How the newest tech startup moniker got its start

With the glitter of tech unicorns fading, venture capitalists and investors are looking for decidedly less glamorous startups to back — and those companies have a name to match. Cockroaches.

A cockroach isn’t as clearly defined as a unicorn, startups with pre-IPO valuations of $1 billion or more. Instead, a cockroach, as the Irish Times described earlier this year, “refers to a startup consisting of hard-working founders who keep survival at the core of their business strategy.” It’s also been described as having the ability to quickly become frugal and run lean, although there are no financial parameters to that definition. David Cummings offered a list of characteristics that includes “little-to-no salaries for the entrepreneurs”.

So where did this skin-crawling term first gain traction online?

The earliest published reference we could find was from Dave McClure of 500 Startups in a Wired UK article from 2013. In the piece, McClure calls out entrepreneurs for “trying to build audiences without knowing how to monetize them.”

The article goes on: “He said that many people building startups think that engineering and design are the critical factors as to whether their business is successful. “I would challenge that. What’s missing in most startups is scalable, cash-flow profitable (costs you less to acquire the customer than you generate in revenue) distribution.””

A slideshare from McClure posted in June 2015 is the next reference to cockroaches, which has been shared 212 times across LinkedIn, Twitter, Facebook and Google+, according to Buzzsumo. In the presentation, he reiterates his message from two years earlier, that startups need to be lean and run “simpler, faster, smarter, cheaper.”

Three months later, in October 2015, Flickr co-founder Caterina Fake picks up the term for her column in Medium called “The Age of the Cockroach”.

In it, Fake points to the then looming funding crisis as the reason why unicorns will be replaced by cockroaches. She then offers this advice: “Companies that want to outlast the coming funding crisis will need to move fast, cut costs, and plan for a future without much money in it.
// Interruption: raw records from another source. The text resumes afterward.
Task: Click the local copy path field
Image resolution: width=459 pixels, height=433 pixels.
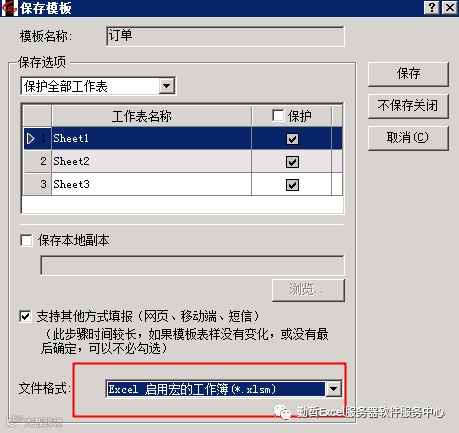Action: (192, 265)
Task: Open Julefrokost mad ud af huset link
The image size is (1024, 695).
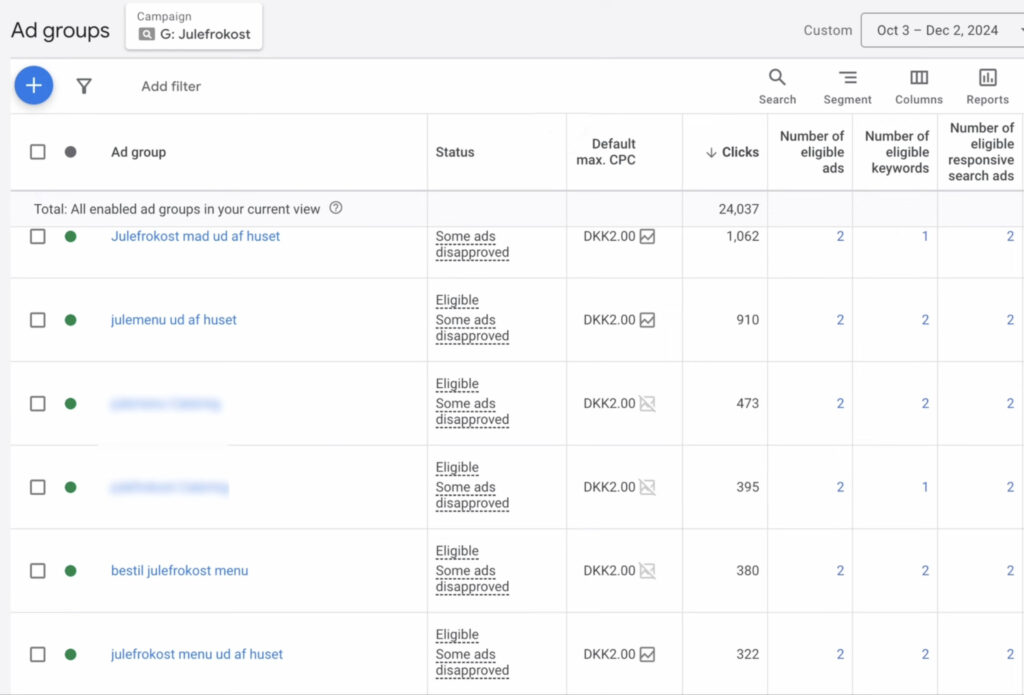Action: click(x=195, y=237)
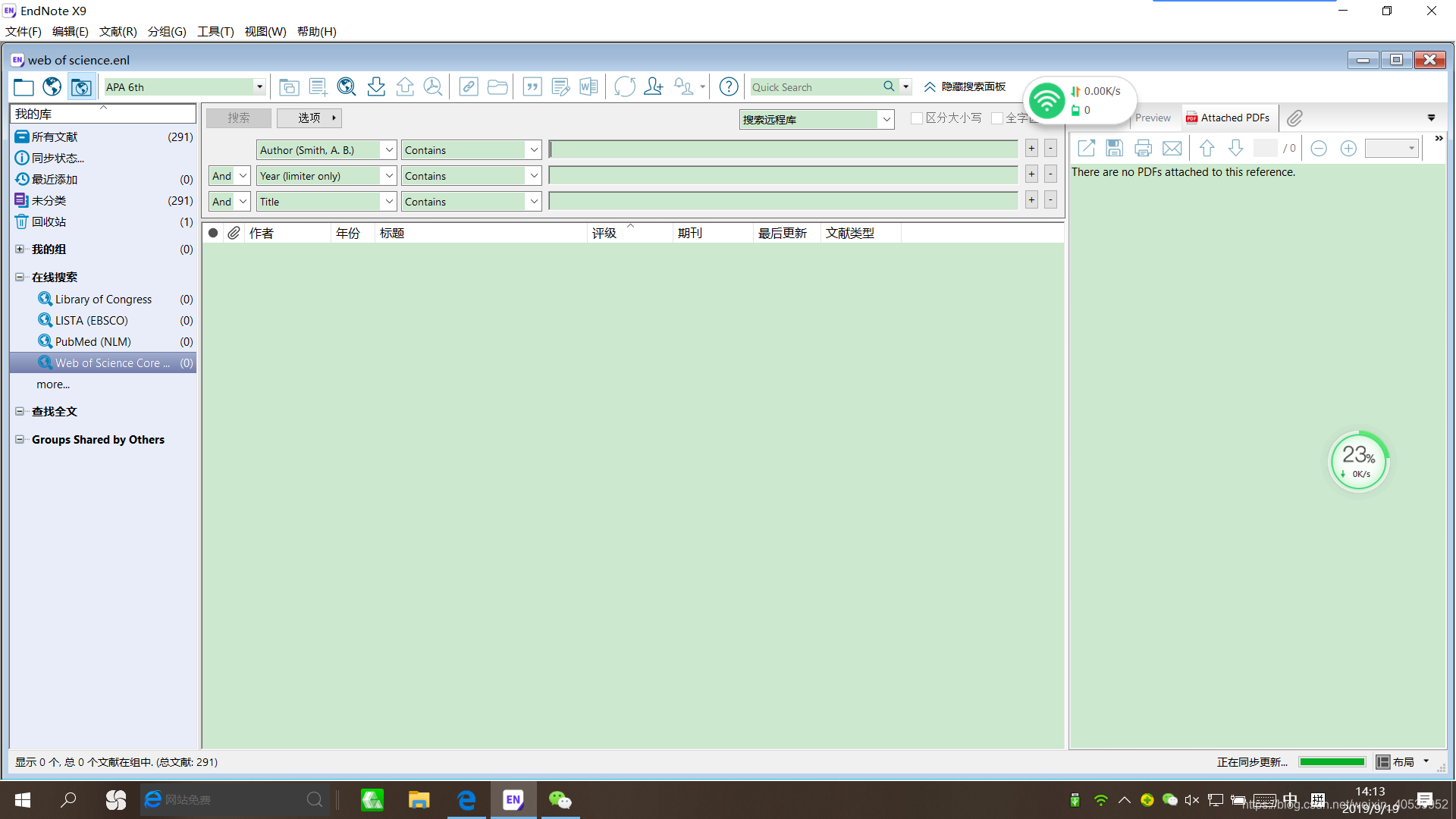Screen dimensions: 1456x819
Task: Switch to the Attached PDFs tab
Action: click(1228, 118)
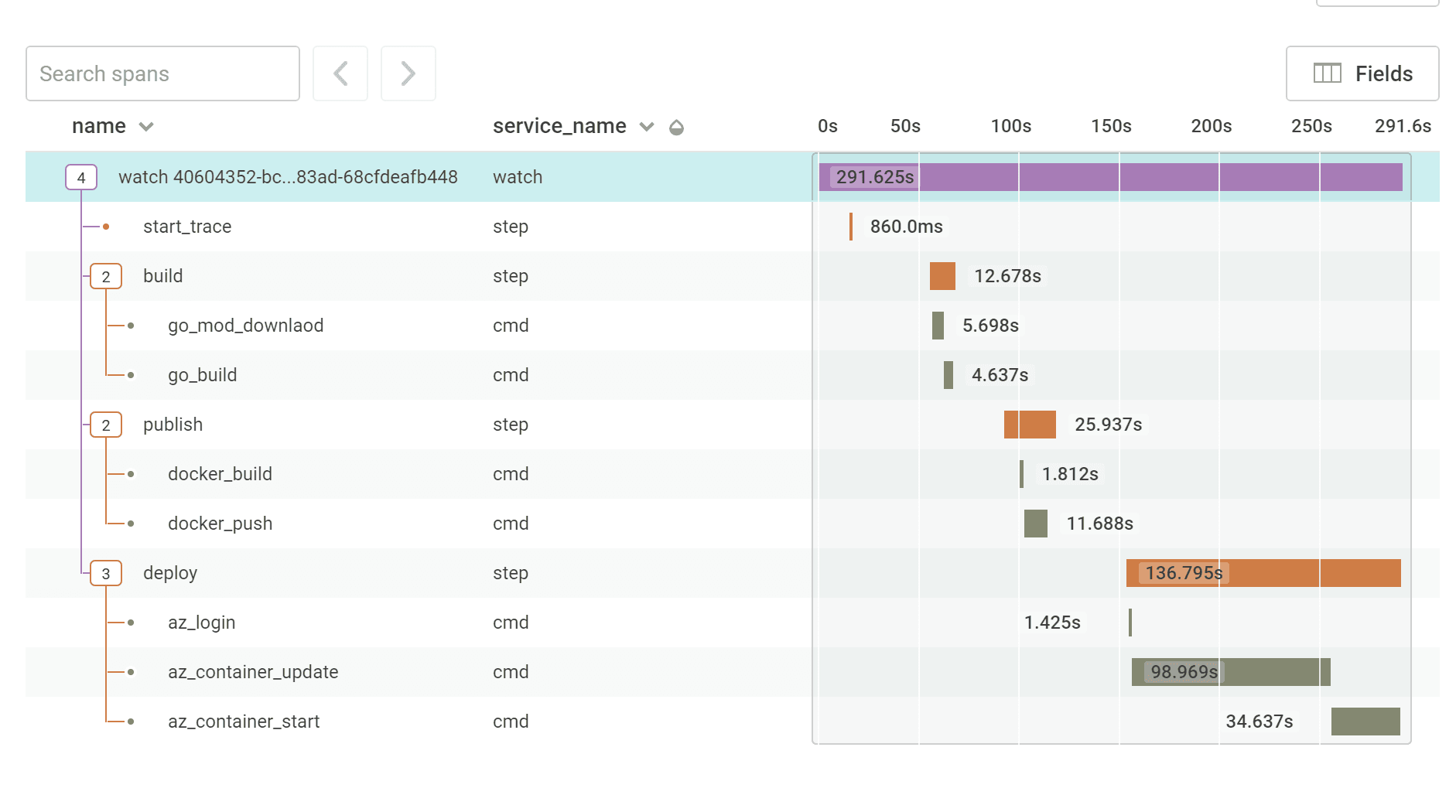Image resolution: width=1456 pixels, height=812 pixels.
Task: Click the go_build span name
Action: (202, 375)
They will have to lay off staff, move their pricy downtown office to the unsexy exurbs, pivot into revenue-generating business models, kill projects going nowhere, live with less.”
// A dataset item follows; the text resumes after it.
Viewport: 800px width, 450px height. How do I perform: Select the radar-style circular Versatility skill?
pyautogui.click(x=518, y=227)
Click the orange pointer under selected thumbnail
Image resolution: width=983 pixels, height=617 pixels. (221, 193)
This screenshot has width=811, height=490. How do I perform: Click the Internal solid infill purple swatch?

For the next four months, as investment funds continue their write downs and venture capitalists begin talking openly about a shift in their approaches, Fake’s column spread online. It has collected over 8000 shares across social media channels, according to Buzzsumo.

Finally, on February 11, 2016, the term cockroach scuttled its way into a mainstream media publication. It’s Business Insider‘s “Startups are realizing there’s no Plan B: They have to survive the bad times like ‘cockroaches’“.